_INSTRUCTION_
Copy the listing below word for word, leaving out the pictures.

Dataset listing:
[Start of Attachment]

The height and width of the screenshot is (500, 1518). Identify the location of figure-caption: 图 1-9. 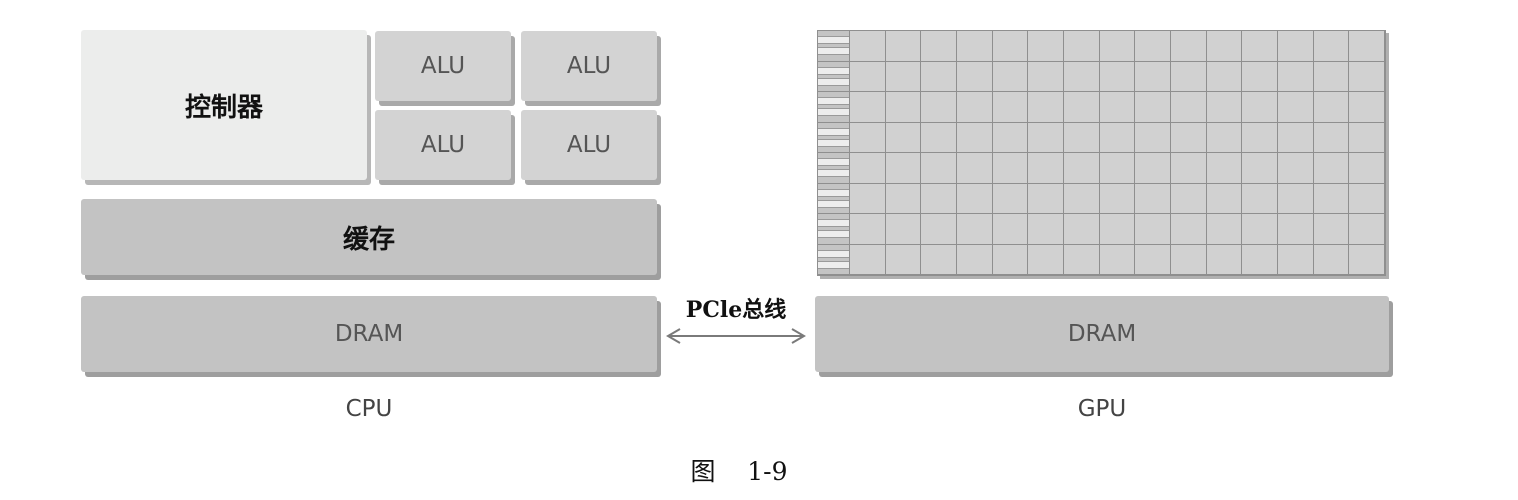
(739, 472).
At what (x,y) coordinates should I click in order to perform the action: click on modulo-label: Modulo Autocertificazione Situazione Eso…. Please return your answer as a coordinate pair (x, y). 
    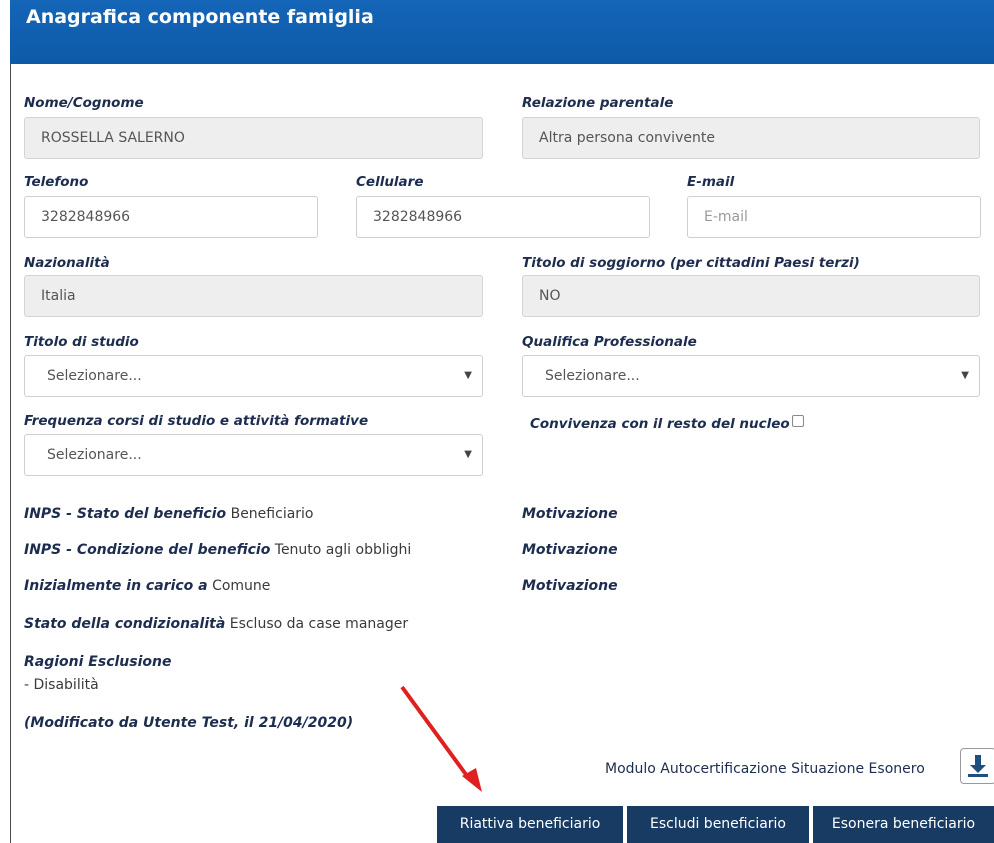
    Looking at the image, I should click on (765, 769).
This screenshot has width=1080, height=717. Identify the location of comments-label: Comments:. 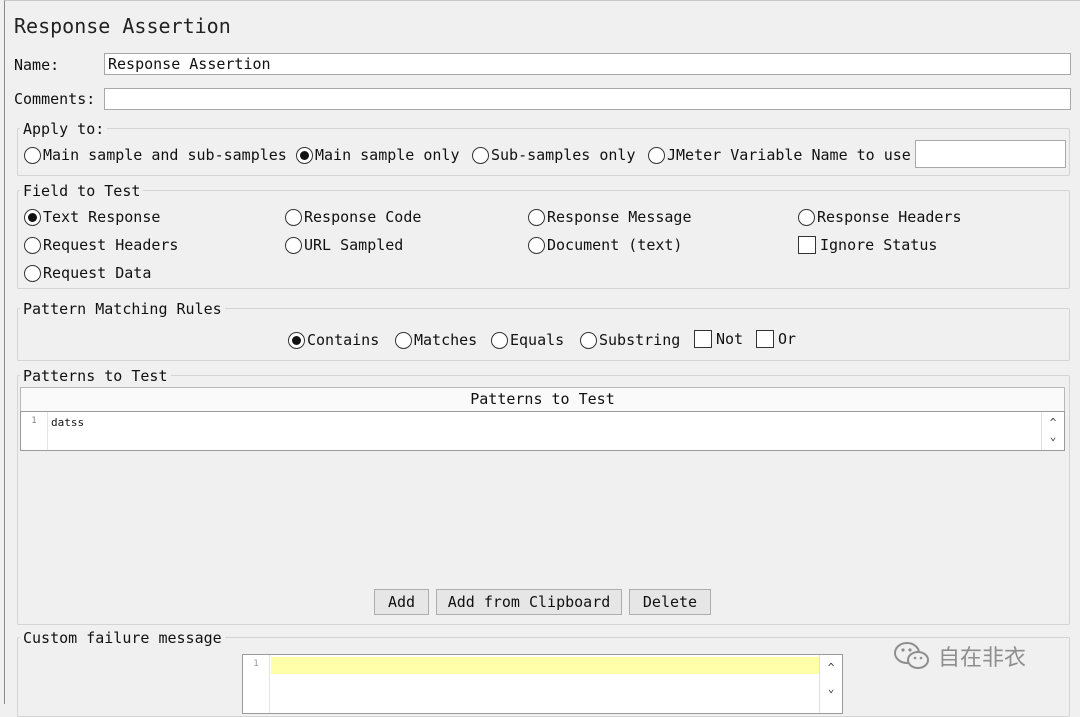
(55, 99).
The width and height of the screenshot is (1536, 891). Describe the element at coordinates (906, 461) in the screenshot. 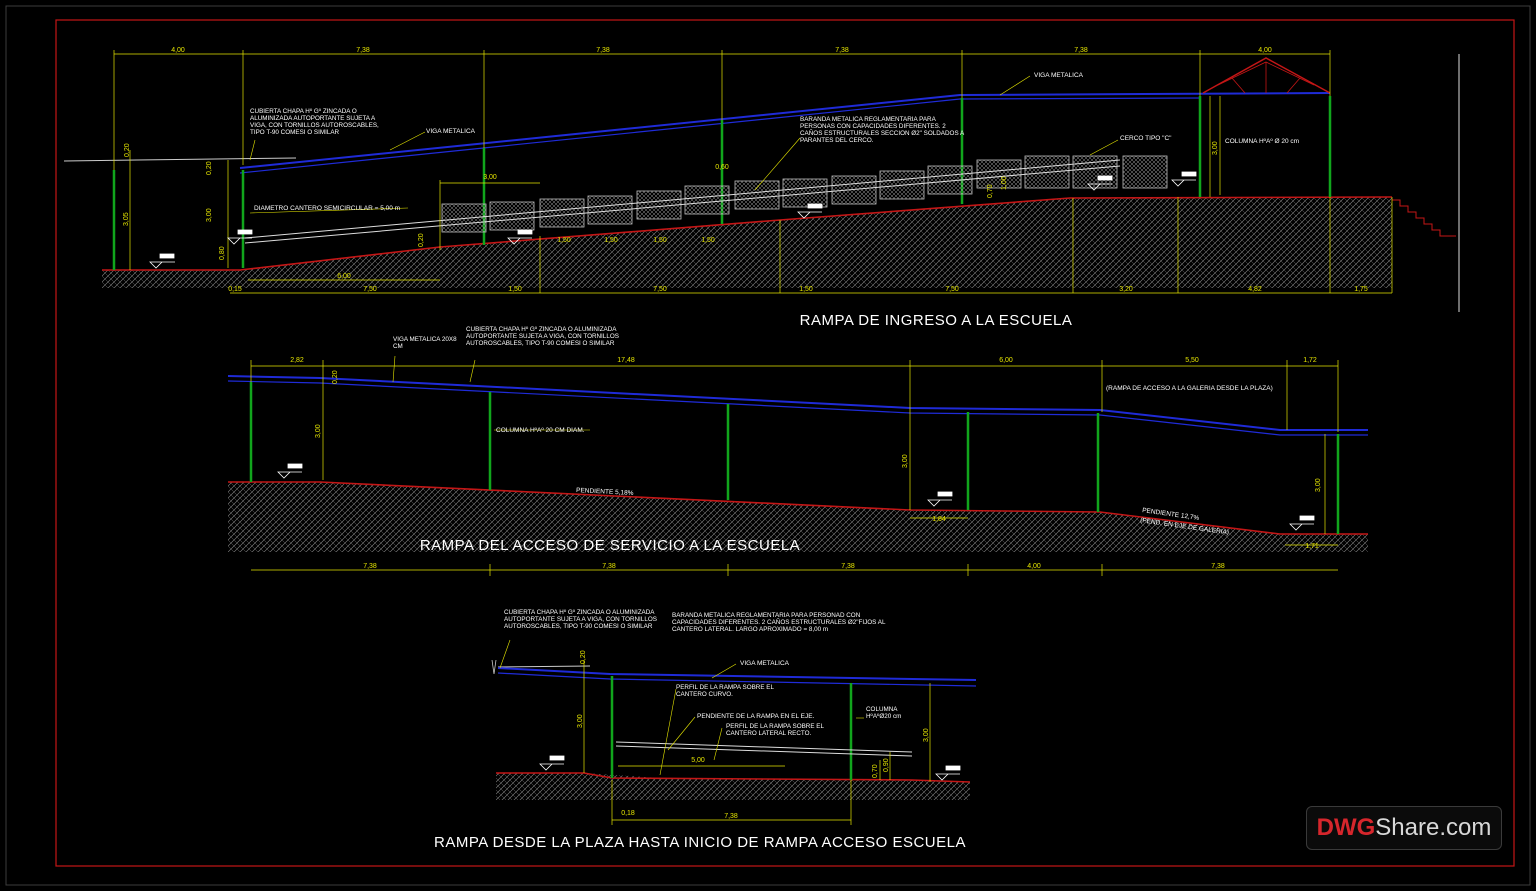

I see `dim2-misc-3: 3,00` at that location.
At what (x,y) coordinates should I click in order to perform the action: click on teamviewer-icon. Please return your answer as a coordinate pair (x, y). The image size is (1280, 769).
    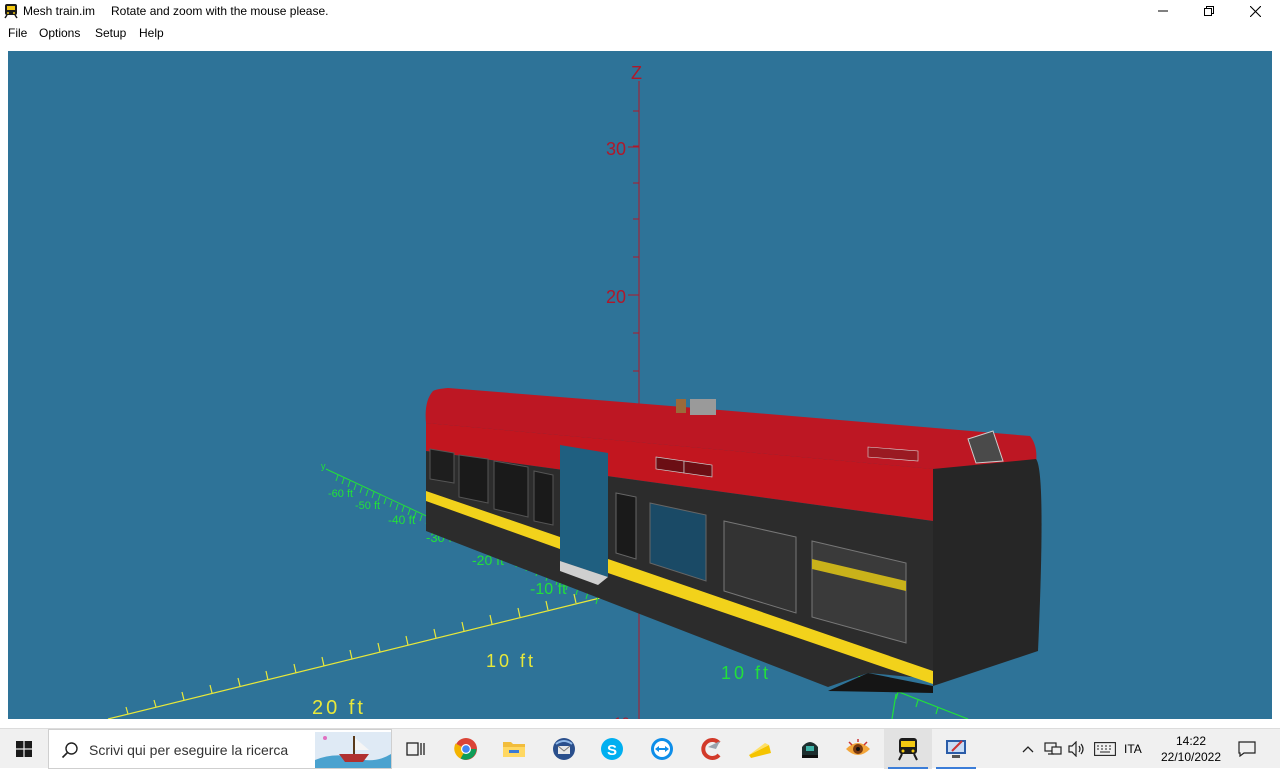
    Looking at the image, I should click on (662, 749).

[End of Attachment]

_TASK SOLUTION_
The height and width of the screenshot is (500, 1518). Identify the location of figure-caption: 图 1-9. 
(739, 472).
At what (x,y) coordinates should I click in order to perform the action: click on modulo-label: Modulo Autocertificazione Situazione Eso…. Please return your answer as a coordinate pair (x, y). 
    Looking at the image, I should click on (765, 769).
This screenshot has width=1080, height=717. Identify the location of comments-label: Comments:. 
(55, 99).
The width and height of the screenshot is (1536, 891). Describe the element at coordinates (906, 461) in the screenshot. 

I see `dim2-misc-3: 3,00` at that location.
At what (x,y) coordinates should I click in order to perform the action: click on teamviewer-icon. Please return your answer as a coordinate pair (x, y). The image size is (1280, 769).
    Looking at the image, I should click on (662, 749).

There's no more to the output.